*EXERCISE OBJECTIVE*: Repeat each record below exactly as given.

[[ PROVIDED RECORDS, beginning ]]

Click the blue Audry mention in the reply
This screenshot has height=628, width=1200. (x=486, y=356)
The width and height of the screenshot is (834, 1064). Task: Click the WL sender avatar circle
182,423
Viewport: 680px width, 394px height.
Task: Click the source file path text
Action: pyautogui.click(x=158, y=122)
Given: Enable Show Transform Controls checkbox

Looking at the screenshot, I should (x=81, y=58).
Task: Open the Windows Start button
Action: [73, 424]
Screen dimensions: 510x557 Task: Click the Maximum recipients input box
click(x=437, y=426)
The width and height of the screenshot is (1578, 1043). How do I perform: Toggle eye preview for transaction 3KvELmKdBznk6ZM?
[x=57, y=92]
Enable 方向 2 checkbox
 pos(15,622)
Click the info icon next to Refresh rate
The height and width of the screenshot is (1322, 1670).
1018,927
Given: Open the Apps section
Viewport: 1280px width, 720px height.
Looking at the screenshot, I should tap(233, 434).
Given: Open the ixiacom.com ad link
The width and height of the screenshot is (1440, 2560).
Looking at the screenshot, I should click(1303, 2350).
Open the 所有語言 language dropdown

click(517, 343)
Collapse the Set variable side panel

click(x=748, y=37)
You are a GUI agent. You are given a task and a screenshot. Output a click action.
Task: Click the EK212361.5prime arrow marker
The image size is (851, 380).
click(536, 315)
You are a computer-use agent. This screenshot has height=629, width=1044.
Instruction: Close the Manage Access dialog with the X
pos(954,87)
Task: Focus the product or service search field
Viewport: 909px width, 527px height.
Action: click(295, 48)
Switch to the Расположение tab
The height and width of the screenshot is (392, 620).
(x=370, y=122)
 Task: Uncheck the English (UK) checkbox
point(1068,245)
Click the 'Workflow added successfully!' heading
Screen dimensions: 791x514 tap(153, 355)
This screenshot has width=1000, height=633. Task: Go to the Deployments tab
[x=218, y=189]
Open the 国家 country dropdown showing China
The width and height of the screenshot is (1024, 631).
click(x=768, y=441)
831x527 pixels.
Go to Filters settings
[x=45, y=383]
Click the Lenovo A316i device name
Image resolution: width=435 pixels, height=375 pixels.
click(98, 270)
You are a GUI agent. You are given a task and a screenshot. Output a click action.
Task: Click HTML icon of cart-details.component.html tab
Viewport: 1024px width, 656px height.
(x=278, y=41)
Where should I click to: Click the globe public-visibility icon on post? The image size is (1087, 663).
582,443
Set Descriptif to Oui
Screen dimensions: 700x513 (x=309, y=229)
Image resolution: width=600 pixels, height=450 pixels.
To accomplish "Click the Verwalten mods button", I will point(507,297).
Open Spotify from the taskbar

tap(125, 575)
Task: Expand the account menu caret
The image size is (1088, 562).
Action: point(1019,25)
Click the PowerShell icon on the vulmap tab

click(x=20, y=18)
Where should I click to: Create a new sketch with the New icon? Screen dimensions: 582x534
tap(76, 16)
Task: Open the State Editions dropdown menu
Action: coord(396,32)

[[ PROVIDED RECORDS, end ]]

*FINISHED TASK*:
Click the blue Audry mention in the reply
This screenshot has height=628, width=1200. (x=486, y=356)
The width and height of the screenshot is (834, 1064). Task: Click the WL sender avatar circle
182,423
Viewport: 680px width, 394px height.
Task: Click the source file path text
Action: pyautogui.click(x=158, y=122)
Given: Enable Show Transform Controls checkbox

Looking at the screenshot, I should (x=81, y=58).
Task: Open the Windows Start button
Action: [73, 424]
Screen dimensions: 510x557 Task: Click the Maximum recipients input box
click(x=437, y=426)
The width and height of the screenshot is (1578, 1043). How do I perform: Toggle eye preview for transaction 3KvELmKdBznk6ZM?
[x=57, y=92]
Enable 方向 2 checkbox
 pos(15,622)
Click the info icon next to Refresh rate
The height and width of the screenshot is (1322, 1670).
1018,927
Given: Open the Apps section
Viewport: 1280px width, 720px height.
Looking at the screenshot, I should tap(233, 434).
Given: Open the ixiacom.com ad link
The width and height of the screenshot is (1440, 2560).
Looking at the screenshot, I should click(1303, 2350).
Open the 所有語言 language dropdown

click(517, 343)
Collapse the Set variable side panel

click(x=748, y=37)
You are a GUI agent. You are given a task and a screenshot. Output a click action.
Task: Click the EK212361.5prime arrow marker
The image size is (851, 380).
click(536, 315)
You are a computer-use agent. This screenshot has height=629, width=1044.
Instruction: Close the Manage Access dialog with the X
pos(954,87)
Task: Focus the product or service search field
Viewport: 909px width, 527px height.
Action: click(295, 48)
Switch to the Расположение tab
The height and width of the screenshot is (392, 620).
(x=370, y=122)
 Task: Uncheck the English (UK) checkbox
point(1068,245)
Click the 'Workflow added successfully!' heading
Screen dimensions: 791x514 tap(153, 355)
This screenshot has width=1000, height=633. Task: Go to the Deployments tab
[x=218, y=189]
Open the 国家 country dropdown showing China
The width and height of the screenshot is (1024, 631).
click(x=768, y=441)
831x527 pixels.
Go to Filters settings
[x=45, y=383]
Click the Lenovo A316i device name
Image resolution: width=435 pixels, height=375 pixels.
click(98, 270)
You are a GUI agent. You are given a task and a screenshot. Output a click action.
Task: Click HTML icon of cart-details.component.html tab
Viewport: 1024px width, 656px height.
(x=278, y=41)
Where should I click to: Click the globe public-visibility icon on post? The image size is (1087, 663).
582,443
Set Descriptif to Oui
Screen dimensions: 700x513 (x=309, y=229)
Image resolution: width=600 pixels, height=450 pixels.
To accomplish "Click the Verwalten mods button", I will point(507,297).
Open Spotify from the taskbar

tap(125, 575)
Task: Expand the account menu caret
The image size is (1088, 562).
Action: point(1019,25)
Click the PowerShell icon on the vulmap tab

click(x=20, y=18)
Where should I click to: Create a new sketch with the New icon? Screen dimensions: 582x534
tap(76, 16)
Task: Open the State Editions dropdown menu
Action: coord(396,32)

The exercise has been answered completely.